A court must avoid a mechanistic division of assets. Rothman v. Rothman, 65 N.J. 219, 232 n.6 (1974); Devane v. Devane, 280 N.J. Super. 488, 493 (App. Div. 1995); Stout v. Stout, 155 N.J. Super. 196, 205 (App. Div. 1977). "[A] trial judge does not fulfill his heavy judgmental obligation by routinely or mechanistically dividing the marital assets equally." Gibbons v. Gibbons, 174 N.J. Super. 107, 114 (App. Div. 1980), rev'd on other grounds, 86 N.J. 515 (1981). Equal division may be appropriate in some cases, See, e.g., Overbay v. Overbay, 376 N.J. Super. 99, 114 (App. Div. 2005)(affirming trial court's finding there was no basis for anything other than equal distribution of both assets and liabilities), but not in others, see, e.g., Winer v. Winer, 241 N.J. Super.510, 522-24 (App. Div. 1990) (affirming a seventy-five percent allocation to husband, and twenty-five percent allocation to wife); Clark v. Clark, 324 N.J. Super. 587, 596-97 (Ch. Div. 1999) (stating that debts may be unequally allocated even where assets are not). The end result need only reflect that the "trial judge . . . appl[ied] all the factors set forth in N.J.S.A. 2A:34-23.1 and distribute[d] the marital assets consistent with the unique needs of the parties." Devane, supra, 280 N.J. Super. at 493.
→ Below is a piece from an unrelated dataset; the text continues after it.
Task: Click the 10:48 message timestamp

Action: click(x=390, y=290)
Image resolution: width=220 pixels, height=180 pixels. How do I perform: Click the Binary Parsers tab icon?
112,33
As it did in its initial decision, the trial court relied substantially on its finding that defendant was permanently and totally disabled; she was twenty-three years younger than plaintiff; and she required more assets in order to fund her care over the long-term. The court also relied on the fact that the income was primarily generated by defendant's exempt asset.

The court explained that it did not place a specific dollar value on plaintiff's efforts as if he were a paid manager because he "performed his services as part of his duties as a husband." The court addressed the amount paid to defendant's brother after the separation, and determined it was irrelevant. The court noted that although the brother received $1500 a month, there was no evidence regarding any allocation between his job function as building manager of the Teaneck property, and his work as trustee of defendant's assets. The court noted that there was no evidence indicating that the amount paid to the brother was an objectively reasonable amount.

We conclude the court in its initial decision, as supplemented by its remand decision, has sufficiently justified its reasoning pursuant to Rule 1:7-4. We therefore affirm the decision, as it is one that the court could reasonably have reached based on the evidence presented. La Sala v. La Sala, 335 N.J. Super. 1, 6 (App. Div. 2000), certif. denied, 167 N.J. 630 (2001).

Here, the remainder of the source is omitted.